[What the exercise asks]
Answer these questions from the journal entry below.
(a) In which city was the husband of the first friend working?
(b) How long did the trip to Managua take?
(c) According to the information packet, how many people lived in Los Panales?

[Text segment]
Segment Open

That evening Fran and Ricardo went to look at a fridge that the former business volunteer was trying to get rid of and Evelyn managed to convince me to go out with her to meet a couple of her best friends. We took a mototaxi over to one friend’s house and hung out for probably 10 minutes or so, but I was tired and had to wake up before the crack of dawn the next morning so we didn’t stay long. Her friend had a son who looked to be around 5 or 6, and her husband was off in the states working “mojado” in Miami, but I guess things were going alright so far, since she had a pretty nice house all to herself. They’re going to throw me a birthday party there with dance music and a piñata and everything! But they’re evangelical and, from the looks of it, don’t drink, so we’ll have to make sure my birthday party in Panales is hosted by some less morally sound individual. The other friend didn’t make it in time, but we saw her as we were driving back in the mototaxi and got the driver to wait a minute while we introduced ourselves to each other and she apologized profusely for taking so long to put her clothes on. Oh girls…
I went to bed early that night and fell asleep pretty promptly, even with the loud pool hall right across the street. Every time I go to bed I think “man, I could use some ear plugs,” but then I just fall asleep anyways and by the time I wake up again all I hear is the dogs and the roosters. Life could be worse.
So the next day I spent all morning traveling. 3 and a half hours to Managua, another 2 to Masatepe. Once there I was famished, so I walked down to the bakery and had some pineapple bread and Fanta naranja, then headed over to the cyber but the internet all over town was out, alas. No internet, no phones to the states, all that was left was to buy some toothpaste and toilet paper and head back to my pueblo. I got home around 10:45am and, after unpacking the few things I came back with and bucket-bathing myself, I hit the hammock and read the newspaper. Tonight I’m going to see how everyone else’s visits went.
The one thing that struck me most was that the information packet I got about Los Panales said it only had 400 people living in it. As it turns out, there are actually 2 Los Panaleses, and between the two of them there are actually more people living there than in El Sauce city! The other thing is that it is SUPER campo. There’s at least a kilometer between each house (or cluster, as the case may be), and if you want to walk anywhere you’re going to be walking for at least half an hour. So I’m going to have to buy a bike. Or maybe a horse. Bike’s are cheaper, but horses are cooler. I guess we’ll have to wait and see. Spread out and small feeling, but several communities to work with, so there is lots of potential. The next few months are going to be fun.

Segment Closed

Saved data entries
Segment Open

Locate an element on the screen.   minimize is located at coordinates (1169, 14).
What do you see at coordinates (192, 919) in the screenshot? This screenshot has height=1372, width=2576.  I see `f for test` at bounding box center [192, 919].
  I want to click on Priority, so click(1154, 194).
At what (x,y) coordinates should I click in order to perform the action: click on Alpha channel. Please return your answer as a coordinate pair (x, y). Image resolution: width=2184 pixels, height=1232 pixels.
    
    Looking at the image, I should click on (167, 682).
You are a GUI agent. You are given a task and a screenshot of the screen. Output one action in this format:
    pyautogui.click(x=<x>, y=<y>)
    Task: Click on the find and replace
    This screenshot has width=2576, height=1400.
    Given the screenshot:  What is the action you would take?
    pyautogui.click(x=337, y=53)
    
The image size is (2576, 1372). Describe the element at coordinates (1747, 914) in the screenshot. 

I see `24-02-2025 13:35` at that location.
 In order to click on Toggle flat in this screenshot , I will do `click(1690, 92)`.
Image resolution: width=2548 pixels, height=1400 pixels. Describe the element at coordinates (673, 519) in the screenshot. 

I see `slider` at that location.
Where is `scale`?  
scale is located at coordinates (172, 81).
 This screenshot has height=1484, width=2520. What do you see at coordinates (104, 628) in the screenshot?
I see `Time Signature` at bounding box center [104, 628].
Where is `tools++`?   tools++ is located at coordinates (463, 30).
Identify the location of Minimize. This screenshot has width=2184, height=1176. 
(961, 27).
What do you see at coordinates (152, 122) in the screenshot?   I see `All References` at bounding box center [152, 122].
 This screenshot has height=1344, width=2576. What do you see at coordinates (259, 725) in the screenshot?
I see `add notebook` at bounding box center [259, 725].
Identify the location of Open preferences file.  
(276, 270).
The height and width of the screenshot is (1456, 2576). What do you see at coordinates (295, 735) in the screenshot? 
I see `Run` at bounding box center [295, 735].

Segment Closed

[Response to this task]
(a) Miami
(b) Three and a half hours
(c) 400